李东巧1, 陈芳1, 韩涛1, 杨艳萍1, 王学昭1, 王燕鹏1, Cynthia Liu2, Yingzhu Li2   

  1. 1. 中国科学院文献情报中心 北京 100190;
    2. 美国化学文摘社 哥伦布市 43202
  • 收稿日期:2020-02-22 修回日期:2020-07-09 出版日期:2020-11-05 发布日期:2020-11-05
  • 作者简介:李东巧(ORCID:0000-0002-7447-2436),副研究员,博士,E-mail:lidq@mail.las.ac.cn;陈芳(ORCID:0000-0003-2517-5299),副研究员,硕士;韩涛(ORCID:0000-0001-5955-7813),研究员,博士;杨艳萍(ORCID:0000-0003-0428-4939),副研究员,博士;王燕鹏(ORCID:0000-0002-2583-9895),助理研究员,硕士;王学昭(ORCID:0000-0001-8496-3354),副研究员,博士;Cynthia Liu(0000-0003-3858-1501),科学信息经理,博士;Yingzhu Li(0000-0002-4946-7272),信息科学家,博士。
  • 基金资助:
    本文系中国科学院文献情报中心青年人才领域前沿项目"基于二模复杂网络的隐性知识发现方法研究-以潜在药物为例"(项目编号:G180181001)研究成果之一。
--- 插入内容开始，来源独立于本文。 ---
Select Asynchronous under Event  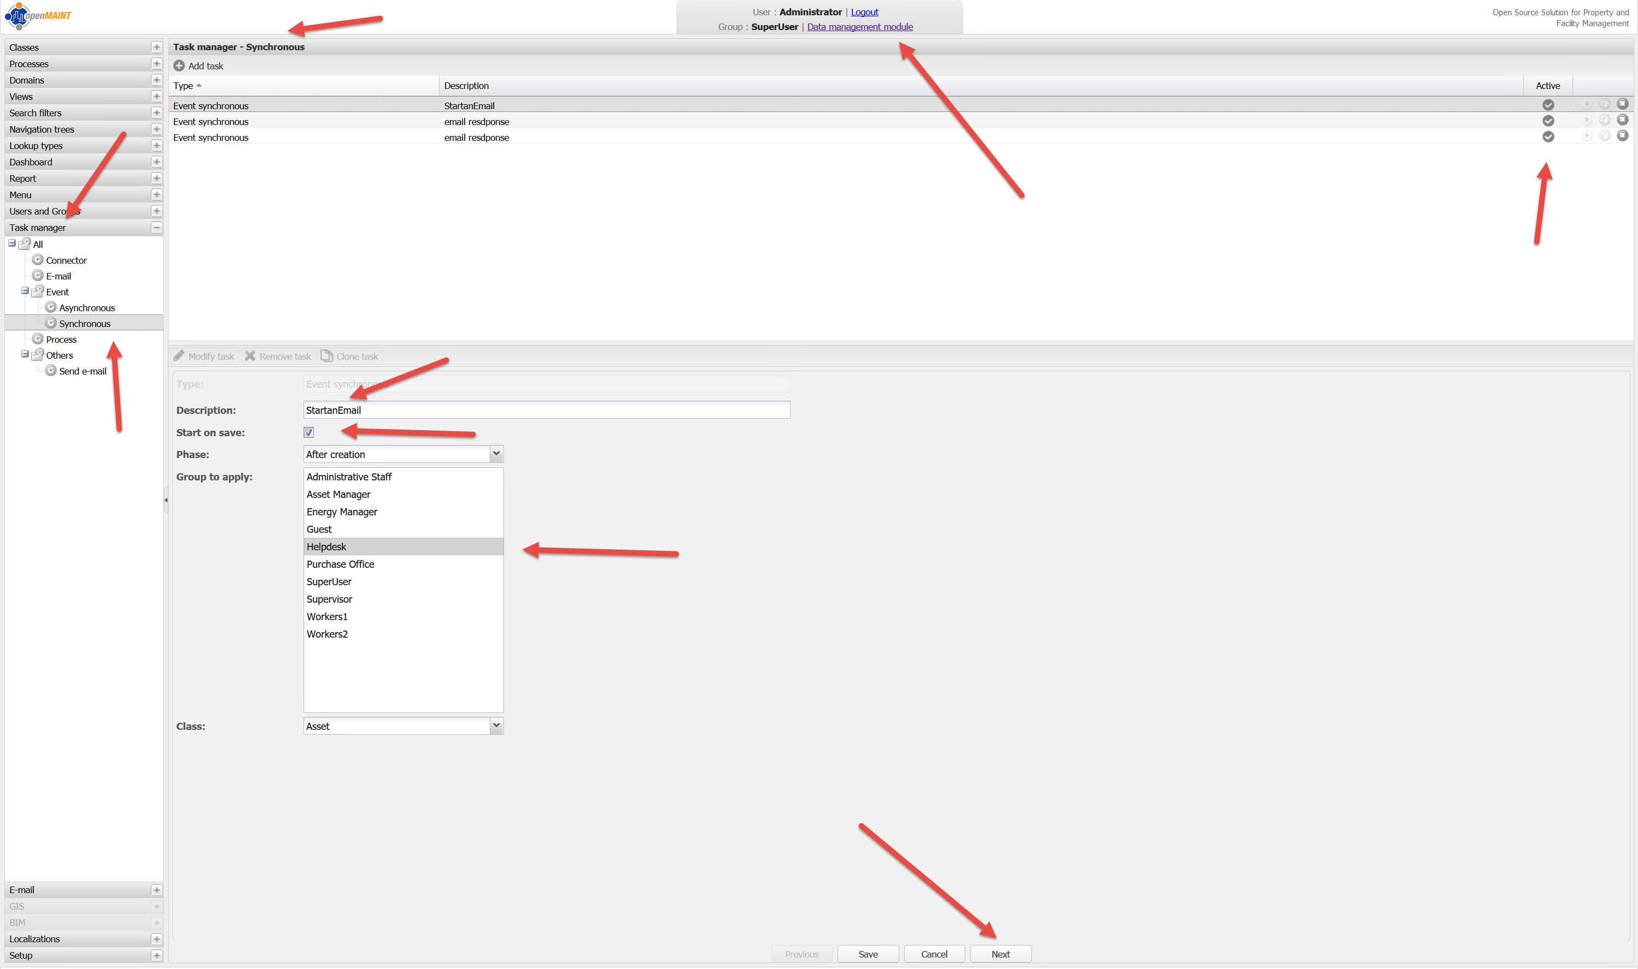point(86,308)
Research on the Tacit Knowledge Discovery Based on Two-mode Complex Network——Take mining Potential Drug Targets as an Example

Li Dongqiao1, Chen Fang1, Han Tao1, Yang Yanping1, Wang Xuezhao1, Wang Yanpeng1, Cynthia Liu2, Yingzhu Li2   

  1. 1 National Science Library, Chinese Academy of Sciences, Beijing 100190;
    2 Chemical Abstracts Service, Columbus, OH 43202, USA
  • Received:2020-02-22 Revised:2020-07-09 Online:2020-11-05 Published:2020-11-05

摘要: [目的/意义] 通过构建二模复杂网络模型,揭示隐藏在海量文献中的隐性知识。[方法/过程] 通过NetworkX复杂网络工具包,依据任意两个节点的共现关系构建二模复杂网络模型;对网络模型中节点的共现关系进行加权,计算网络的拓扑信息并进行AP聚类,提取节点间的直接关系;采用AUC方法对AA、JC、加权改进的wAA和wJC等4种链路预测算法进行评价,遴选出最合适的预测算法,并对复杂网络的隐性关系进行预测分析。[结果/结论] 以潜在药物靶点挖掘为例进行的实证研究结果表明,wAA链路预测算法为最优的链路预测算法;二模复杂网络模型、指标和方法体系在美国化学文摘社数据库中的药物靶点挖掘中具有一定的有效性。下一步计划在其他数据库中或其他研究领域中进行尝试,以进一步验证该模型的通用性和有效性。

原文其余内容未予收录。